BLOG

14 października 2014

Tajemnice kolorów



Po jakie kolory najczęściej sięgacie do swoich szaf? Podczas shoppingu, który z kolorów przyciąga Waszą uwagę? 

Psychologiem nie jestem, jednakże każda kobieta z natury modNisią jest, a co za tym idzie powinnaś wiedzieć jakie "emocje, uczucia i pragnienia" zakładasz na siebie. Psychologia kolorów to nasza zewnętrzna odpowiedź na nasze wewnętrzne stany oraz nastroje. 

Zmiana moich upodobań kolorystycznych ściśle wiążę się z nadchodzącym sezonem. Dla mnie wiosna i lato to zdecydowanie lekkie i jasne kolory jak biel, czy brudny róż oraz beż. Z kolei jesień i zima to czas na ciemniejsze barwy tj. brązy i szarości. Czerń jest dla mnie poza wszelkimi podziałami ze względy na swoją uniwersalność, elegancję oraz fromalność, wymaganą w pewnych sytuacjach czy spotkaniach. 
Stąd moja tendecja jesienno-zimowa, zmiana kolorystki w przyrodzie, a z nią zmiany w mojej szafie. Zaczynam sięgać po ciemniejsze kolory ubrań ze względów praktycznych – zwiększone ryzyko ubrudzenia, zmiany aury otoczenia – podążając za matką ziemią, kilka dodatowych kilo – chęć zakamuflowania ich. Z takich oraz wielu innych przyczyn zmiania się nasza psychologia kolorów.  
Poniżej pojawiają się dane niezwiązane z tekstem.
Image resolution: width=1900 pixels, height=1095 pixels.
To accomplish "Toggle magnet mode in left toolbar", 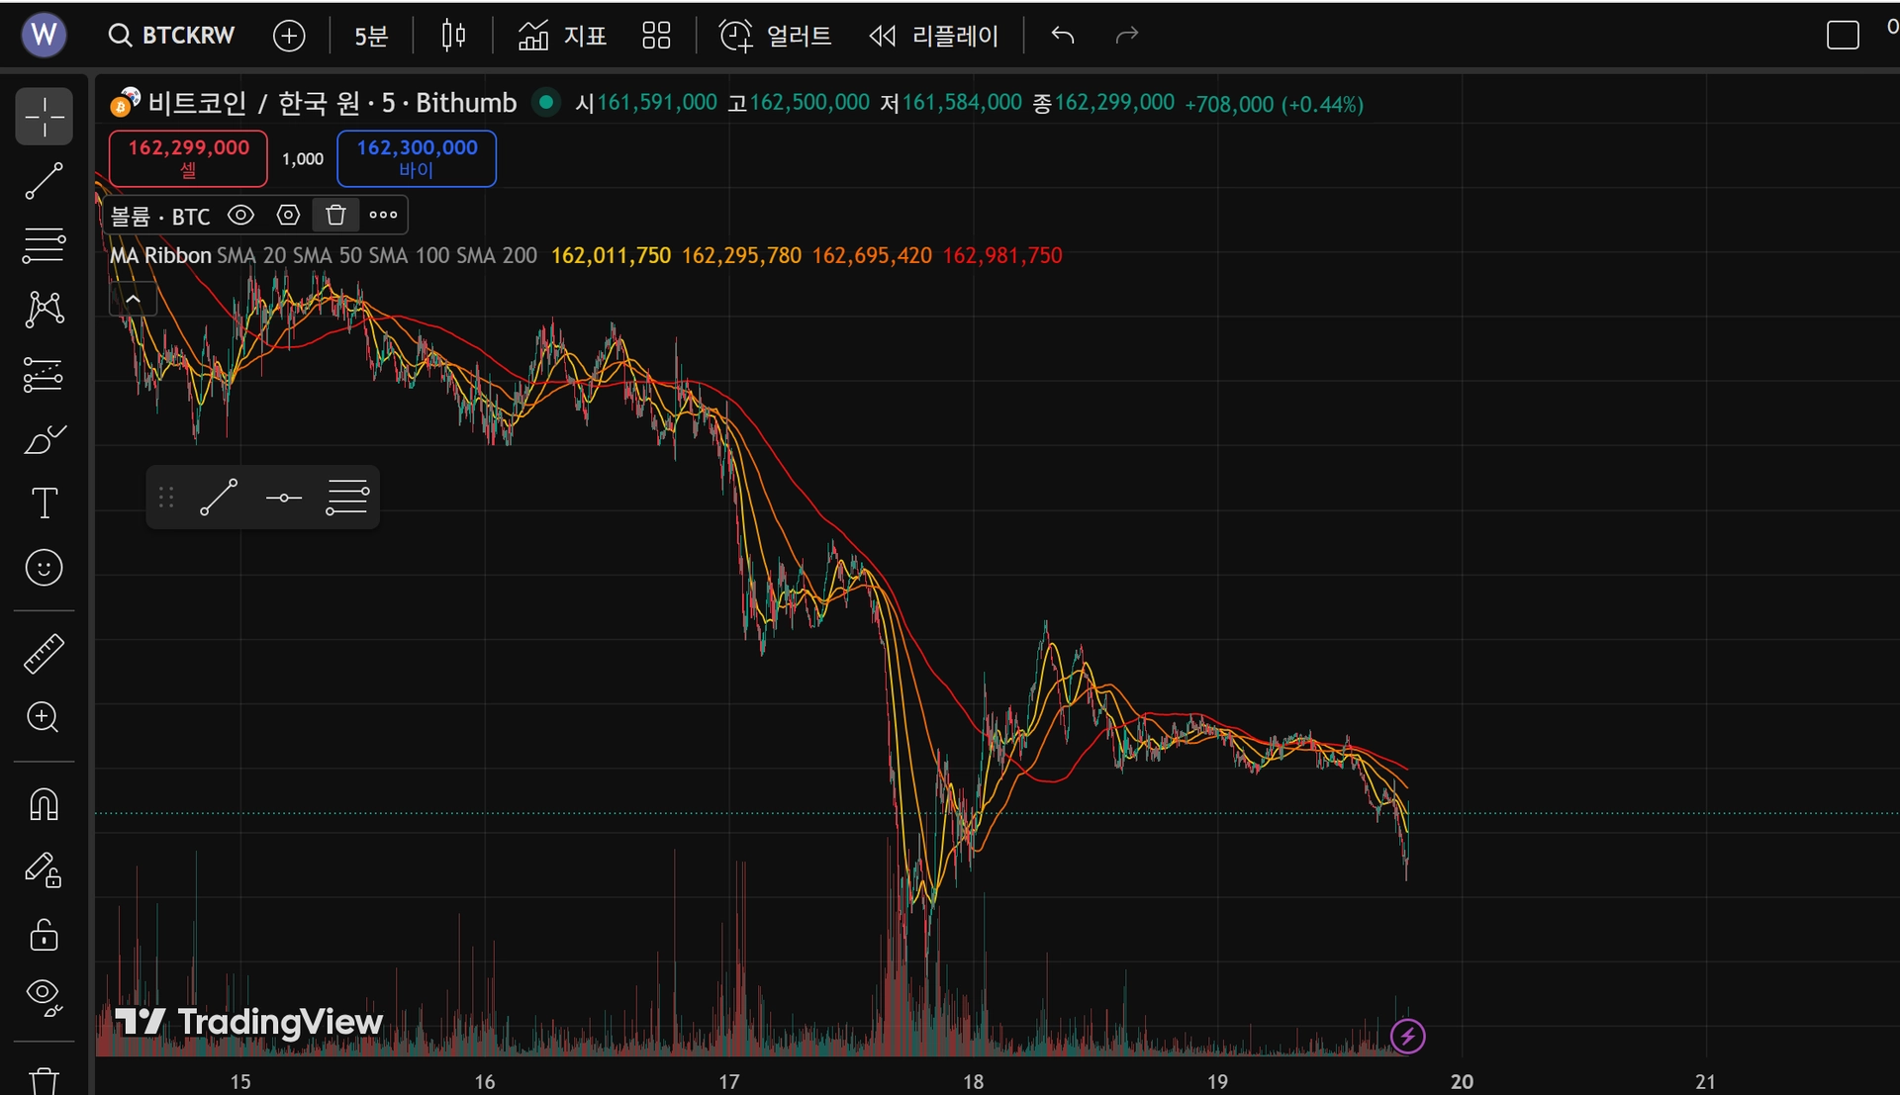I will click(x=44, y=804).
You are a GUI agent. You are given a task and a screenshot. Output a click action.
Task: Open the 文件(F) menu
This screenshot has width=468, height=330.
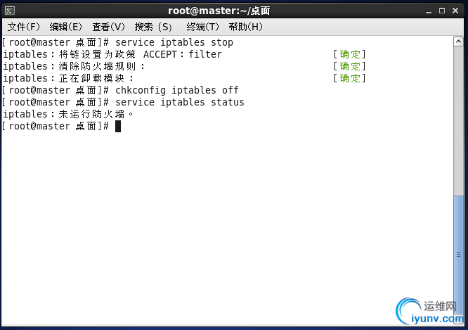(24, 27)
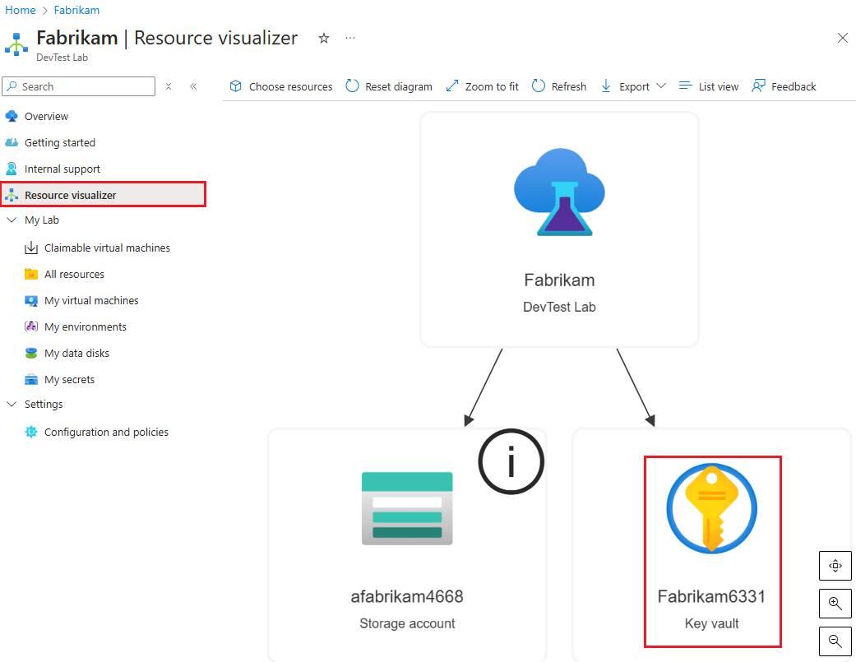Collapse the My Lab section
856x662 pixels.
coord(12,220)
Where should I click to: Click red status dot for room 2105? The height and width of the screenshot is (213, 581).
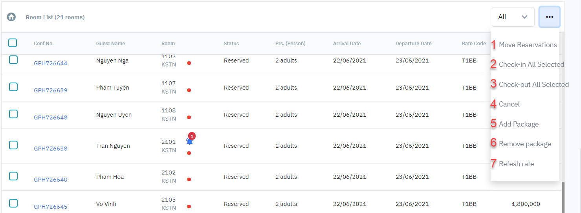coord(189,207)
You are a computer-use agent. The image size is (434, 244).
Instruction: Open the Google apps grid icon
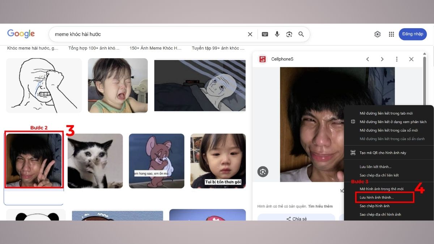tap(391, 34)
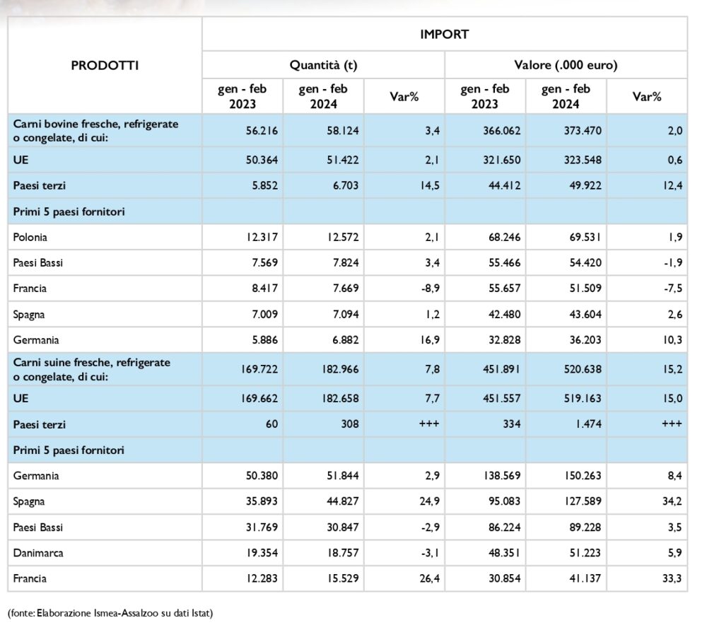Screen dimensions: 724x642
Task: Click the suine total quantity 182.966
Action: click(x=341, y=368)
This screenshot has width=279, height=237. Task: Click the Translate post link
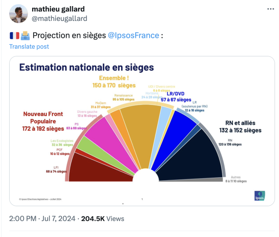29,47
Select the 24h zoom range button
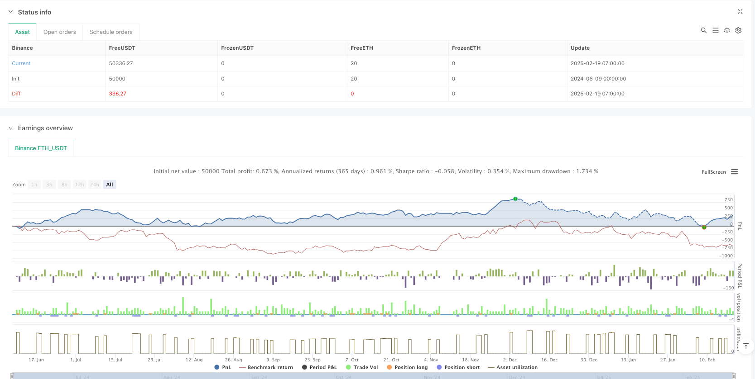 click(x=94, y=185)
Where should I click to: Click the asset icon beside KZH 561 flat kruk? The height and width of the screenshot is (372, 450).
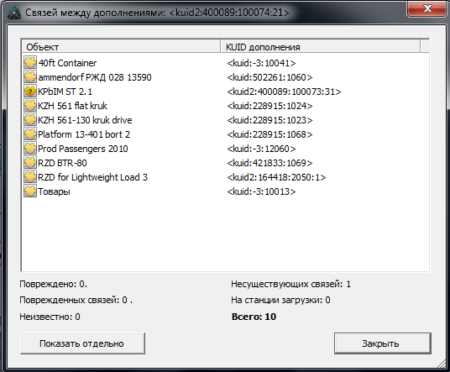30,106
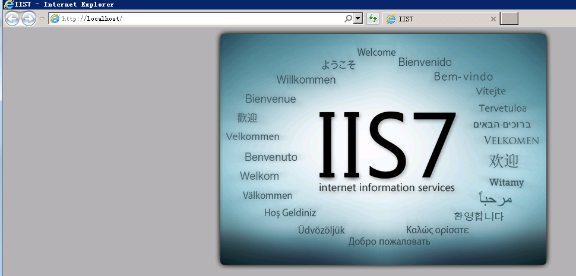The image size is (576, 276).
Task: Click the 'internet information services' caption
Action: coord(387,188)
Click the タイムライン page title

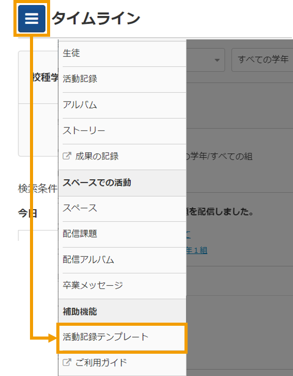click(x=96, y=19)
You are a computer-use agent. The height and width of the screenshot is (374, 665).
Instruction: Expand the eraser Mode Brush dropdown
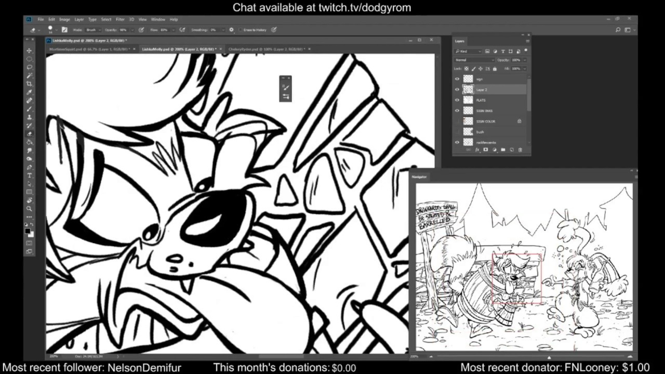93,30
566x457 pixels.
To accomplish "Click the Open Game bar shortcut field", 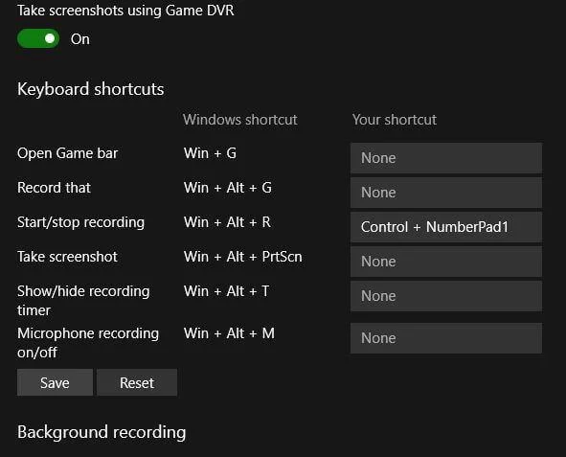I will pyautogui.click(x=446, y=158).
 szminka Golden Rose velvet matte 05 (kolor brzoskwinia)

Zatem sprawdźmy co nosimy! 

Od zarania dziejów istnieje jeden, tradycyjny podział kolorów na: ciepłe (czerwony, pomarańczowy, żółty, różowy), zimne (niebieski, fioletowy, zielony) i neutralne (biały, czarny, brązowy i szary). Warto o tym pamiętać podczas dopierania części garderoby do siebie z uwzględnieniem łączenia koloru ciepłego z ciepłym i zimnego z zimnym. Kolory neutralne z natury są uniwersalne, zarówno dobrze komponują się z ciepłymi odcieniami, jak i chłodnymi. Nie jest to żadna forma chromoterapii, ale kwestia, którą każda dbająca o swój wygląd i przykładająca wagę do stroju kobieta powinna posiąść. 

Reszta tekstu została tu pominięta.